Dear Rachel,

I am having a problem with my two girls, they are 17 and 16 years old. There is a tremendous amount of sibling rivalry between the two of them. We love them both dearly, they are both really wonderful girls and, they have so much going for them. They are doing reasonably well at school, and they each have a nice set of friends. The problem arises at home. They are both hyper sensitive and vigilant about how much attention/gifts/privileges the other gets. If one of them feels slighted, that's when the explosion happens! The "slighted" daughter starts crying and screaming, which only results in me feeling guilty, even if I'm not sure there is something for me to feel guilty about. We try and make sure that things are fair, and that no one is getting slighted, but, it's getting both emotionally and physically exhausting for us to keep this up. How can we try and restore some kind of peace in this situation?

Scorekeeping Mommy

Dear Scorekeeping Mommy,

Sibling rivalry, in all of its forms is probably one of the most challenging aspects of parenting. Most, if not all parents have a strong desire to give their children siblings, in the hopes that the children will form an indestructible, lifelong bond of friendship, love and camaraderie. While, most siblings do eventually become close as they get older, many will attest to the fact that they were not close when they were younger. When you have same gender children that are extremely close in age, the siblings are usually very close or not close at all. Naturally, siblings fight at some point, a wise woman a I know once told me, "If you don't want your kids to fight, then get separate homes for them."

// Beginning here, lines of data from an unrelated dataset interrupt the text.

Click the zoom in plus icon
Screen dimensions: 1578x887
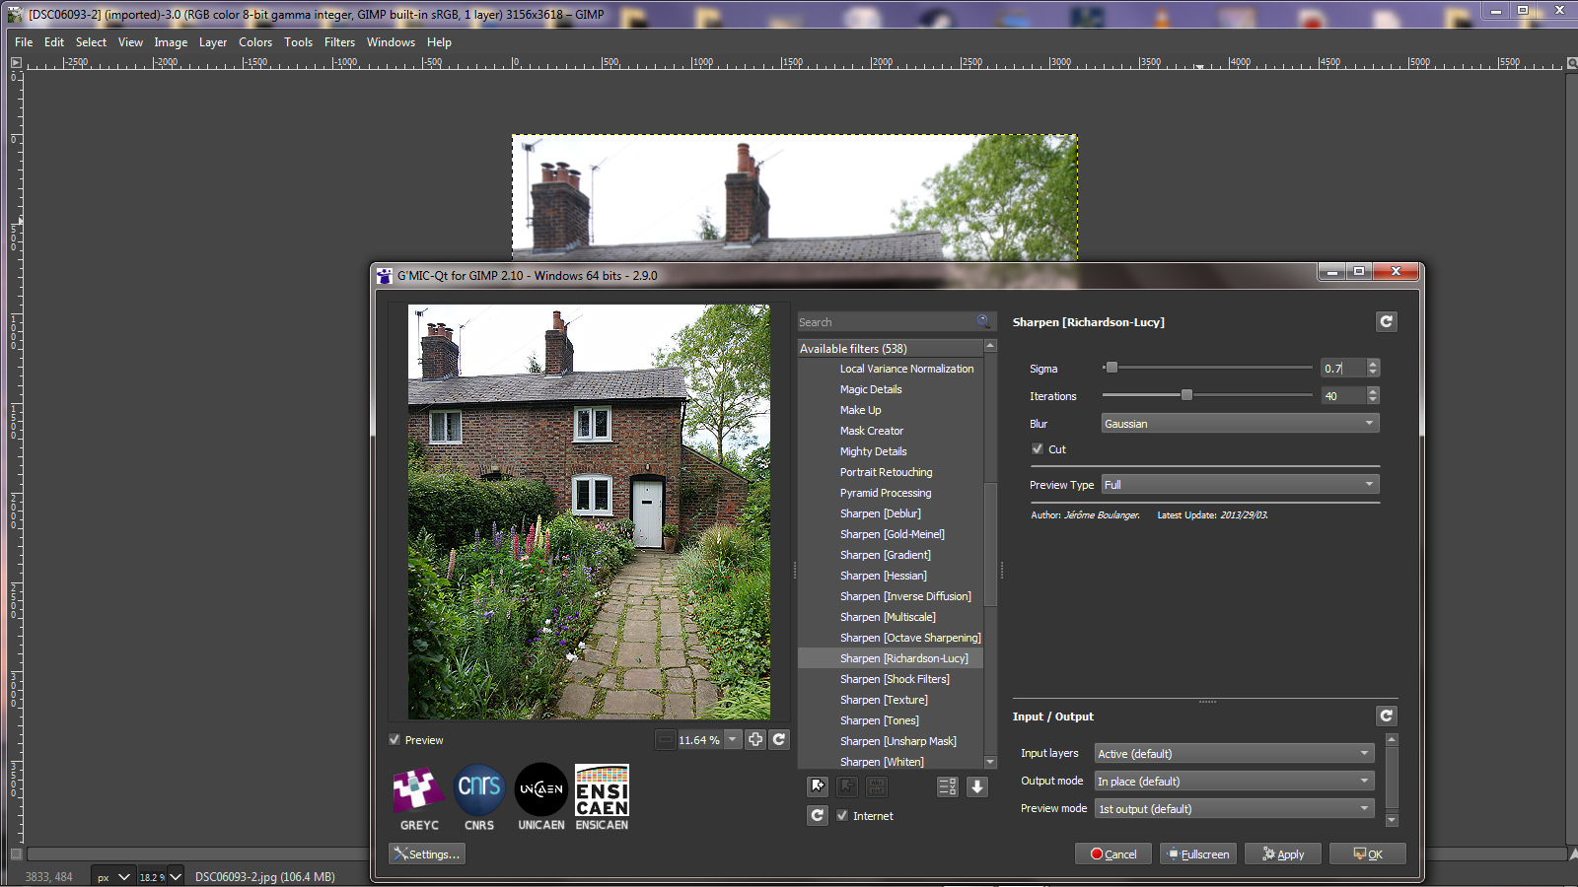[755, 739]
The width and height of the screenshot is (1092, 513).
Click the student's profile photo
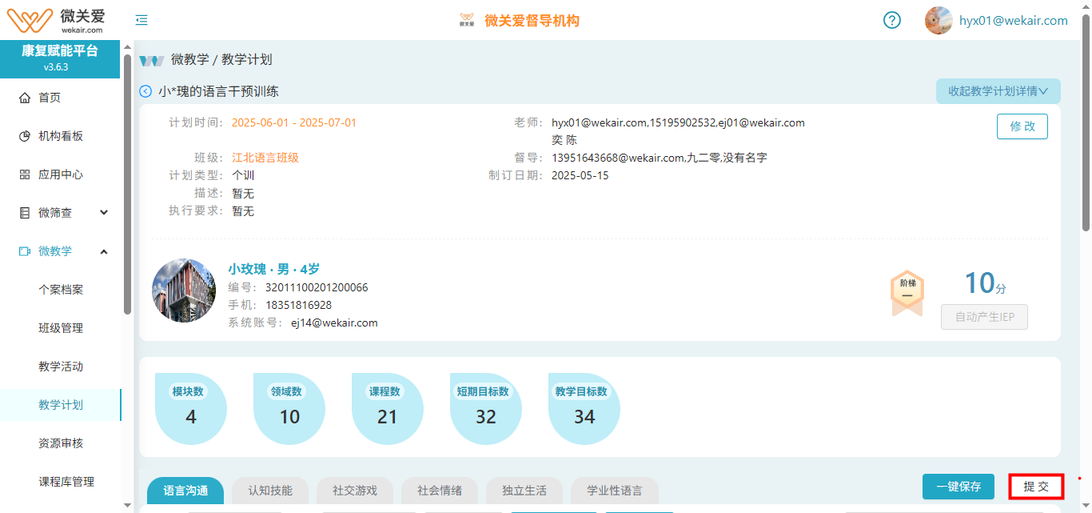(x=184, y=291)
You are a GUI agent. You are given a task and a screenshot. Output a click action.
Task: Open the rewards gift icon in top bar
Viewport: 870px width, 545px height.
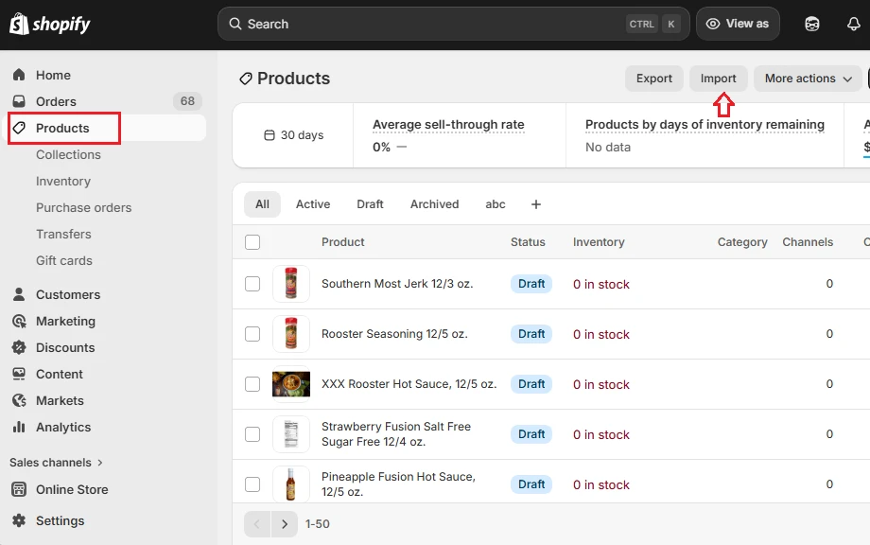coord(811,24)
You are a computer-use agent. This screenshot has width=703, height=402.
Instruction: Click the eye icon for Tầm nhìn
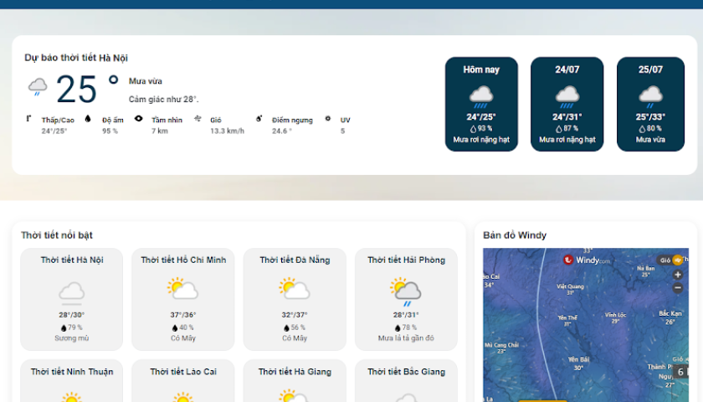click(138, 119)
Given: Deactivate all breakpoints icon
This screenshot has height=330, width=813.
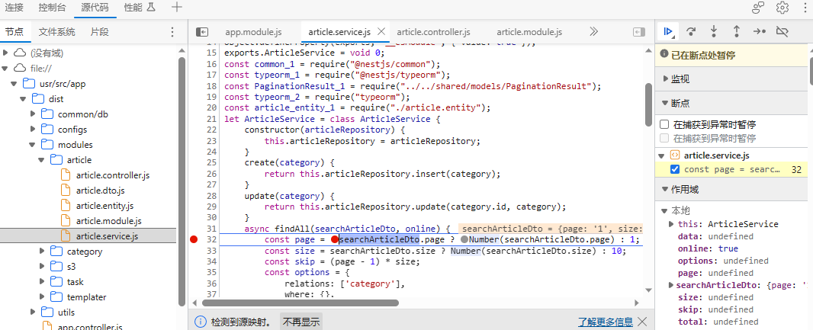Looking at the screenshot, I should (782, 31).
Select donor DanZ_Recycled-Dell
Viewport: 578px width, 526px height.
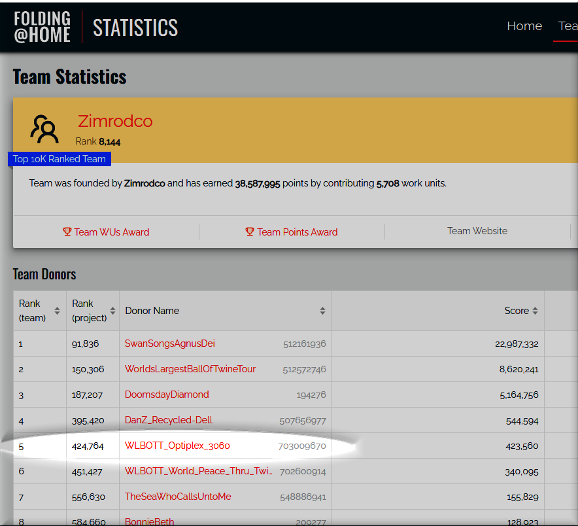[x=169, y=420]
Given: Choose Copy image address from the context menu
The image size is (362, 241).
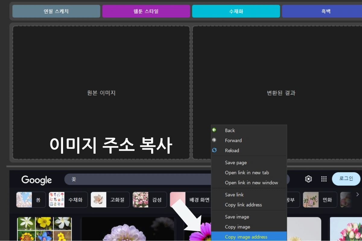Looking at the screenshot, I should (246, 237).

That being said, it probably is outside of most people's financial realm to do that, so let's explore what can be done for most people given their living situations. First, understand that sibling rivalry is a healthy part of childhood, as long as parents handle it correctly. People can disagree over many different areas, whether it be philosophical, space, time or material things. As parents, we need to learn how to teach our children how to accept what they are given, even if it is different than what their brother/sister/friend/neighbor receives. The old adage, "Life isn't fair" is true; however, it needs to be exemplified from a Jewish standpoint, rather than a harsh one.

For you and your husband, you need to try and get clarity on this point first. What is good for one daughter, is not necessarily what's good for your other daughter. Being close in age, it could make it seem like they are one and the same person, however, they are individuals, and they need to be treated as such. Different people need things at different times. "Fair" is not a realistic goal. Instead, strive for "meeting everyone's needs as much as possible." Indeed, this too is a lofty goal, but one that hopefully yields healthier results. It is interesting to note there is no word or concept for "fair" in the Hebrew language. Why is that? Because, it is not a Jewish concept for things to be "fair". We believe that people get what they need when they need it; independent of others.

For example, if you are buying Daughter A new shoes, unless Daughter B needs new shoes as well, then there is no need to buy her a pair. Be clear on this for yourself, so when the resulting tantrum occurs, you are able to calmly, and without emotion be able to state, "I see that you are upset that your sister got new shoes, but, she really needed them. When the time comes that you need new clothing, you can be sure that we get them for you." Don't expect the tantrum to instantly resolve, but do believe that you are sending out an important message to your children, and eventually they will get it, even if they initially don't like it.

If your girls (and even your other kids) have problems with this, try using the above example. When the kids protest, suggest that they think of the following: you wouldn't feed your newborn chicken because that's what you are serving everyone else for dinner, just as much as you wouldn't give everyone else formula because that's what the baby needs.The ridiculousness of the example helps give clarity to kids as to the idea of different people having different needs.

To help support this philosophy, these girls need to be seen as individuals. Spend time with each of them alone. Recognize each of their individual talents that are separate from their sister. In your letter, you didn't point out anything about them that made them feel like individuals to me. Part of their sibling rivalry may be stemming from their need to be recognized as being separate from their sister. Get to know each one for who they are. Help them develop their own personal interests and talents. As they start to feel pride and pleasure in their own individualization, they will feel less threatened by differences in "things".

I want to thank you for taking the time to write about this common, yet challenging area in parenting. With love, understanding and time, I am sure that you will be successful in helping your daughters feel less competitive with each other. I wish you a lot of luck with your children, and may you see only nachas, joy, from them.